Through the town and country round Was one Mr. Buck renowned. Sunday coats, and week-day sackcoats, Bob-tails, swallow-tails, and frock coats, Gaiters, breeches, hunting-jackets; Waistcoats, with commodious pockets,- And other things, too long to mention, Claimed Mr. Tailor Buck's attention. Or, if any thing wanted doing In the way of darning, sewing, Piecing, patching,-if a button Needed to be fixed or put on,- Any thing of any kind, Anywhere, before, behind,- Master Buck could do the same, For it was his life's great aim. Therefore all the population Held him high in estimation. Max and Moritz tried to invent Ways to plague this worthy gent. Right before the Sartor's dwelling Ran a swift stream, roaring, swelling. This swift stream a bridge did span. And the road across it ran. Max and Moritz (naught could awe them!) Took a saw, when no one saw them: Ritze-ratze ! riddle-diddle! Sawed a gap across the middle. When this feat was finished well, Suddenly was heard a yell: "Hallo, there! Come out, you buck! Tailor, Tailor, muck! muck! muck!" Buck could bear all sorts of jeering, Jibes and jokes in silence hearing; But this insult roused such anger, Nature couldn't stand it longer. Wild with fury, up he started, With his yard-stick out he darted; For once more that frightful jeer, "Muck! muck! muck!" rang loud and clear. On the bridge one leap he makes; Crash! beneath his weight it breaks. Once more rings the cry, "Muck! muck!" In, headforemost, plumps poor Buck! While the scared boys were skedaddling, Down the brook two geese came paddling. On the legs of these two geese, With a death-clutch, Buck did seize; And, with both geese well in hand, Flutters out upon dry land.
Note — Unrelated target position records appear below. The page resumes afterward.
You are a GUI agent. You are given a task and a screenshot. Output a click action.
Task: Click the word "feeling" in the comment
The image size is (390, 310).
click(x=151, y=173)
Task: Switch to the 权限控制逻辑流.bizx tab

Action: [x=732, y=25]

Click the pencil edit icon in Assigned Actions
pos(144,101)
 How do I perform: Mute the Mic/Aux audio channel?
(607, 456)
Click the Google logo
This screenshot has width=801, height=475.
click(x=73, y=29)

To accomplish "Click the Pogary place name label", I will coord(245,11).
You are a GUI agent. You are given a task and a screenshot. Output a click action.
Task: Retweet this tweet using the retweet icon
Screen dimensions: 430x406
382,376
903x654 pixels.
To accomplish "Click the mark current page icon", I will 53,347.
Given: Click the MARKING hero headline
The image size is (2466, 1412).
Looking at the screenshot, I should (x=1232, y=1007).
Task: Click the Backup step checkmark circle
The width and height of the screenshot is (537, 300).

For the rest he did not find Things exactly to his mind. Soon it proved poor Buck had brought a Dreadful belly-ache from the water. Noble Mrs. Buck! She rises Fully equal to the crisis; With a hot flat-iron, she Draws the cold out famously. Soon 'twas in the mouths of men, All through town: "Buck's up again!" This was the bad boys' third trick, But the fourth will follow quick.